Norman Kirk was the last working-class leader of any major political party. He left school at 13. He was a self-taught tradie and worked as a roofer and a bricklayer. He also hung out at the local library. He built his family home by himself. It still stands today. By the age of 30, he was the mayor of Kaiapoi in Canterbury.
Then, immediately he became prime minister, he withdrew New Zealand’s troops from Vietnam. Then he abolished compulsory conscription. He also cancelled the Springboks rugby tour.
He also announced February 6 as our national day. Who will ever forget the iconic photo of him and a young Māori child walking hand in hand at the first Waitangi Day? His government followed that up by establishing the Waitangi Tribunal in 1975.
And this was when white New Zealand ideology ruled openly.
He launched a massive work and housing programme that literally created full employment. And students actually got paid to carry on to higher education.
We remember David Lange’s nuclear ships ban. That was inspiring, but it was a passive act, whereas Norman Kirk went on the front foot and ordered two frigates to the Pacific to protest against French nuclear testing.
Another memorable act was addressing the United Nations to publicly criticise the direct role of the US in the overthrow of the elected Chilean government.

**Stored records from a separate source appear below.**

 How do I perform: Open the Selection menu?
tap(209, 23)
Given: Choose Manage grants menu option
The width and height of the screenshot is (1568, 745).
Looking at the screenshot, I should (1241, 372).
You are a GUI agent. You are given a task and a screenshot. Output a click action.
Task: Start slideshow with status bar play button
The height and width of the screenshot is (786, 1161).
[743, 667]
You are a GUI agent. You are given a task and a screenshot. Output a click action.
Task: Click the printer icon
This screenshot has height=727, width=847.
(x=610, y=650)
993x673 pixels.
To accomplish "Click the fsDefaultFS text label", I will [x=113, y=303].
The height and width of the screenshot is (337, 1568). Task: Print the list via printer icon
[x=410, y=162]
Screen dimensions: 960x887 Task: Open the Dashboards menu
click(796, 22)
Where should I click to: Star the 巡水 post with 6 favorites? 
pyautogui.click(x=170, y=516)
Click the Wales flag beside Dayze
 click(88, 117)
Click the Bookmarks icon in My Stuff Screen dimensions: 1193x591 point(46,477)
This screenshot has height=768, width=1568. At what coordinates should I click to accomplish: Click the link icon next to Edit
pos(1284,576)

Is Jacinda willing to show the courage that he showed?
It’s clear already that she won’t be transformative — at least not unless she’s willing to use her political capital to solve our upcoming economic problems.
The prime minister has a clear choice. She becomes the champion of working people who have been left out, or she carries on protecting the privileges of the middle class. As the dilemma over housing tenants and owners shows, you can’t do both.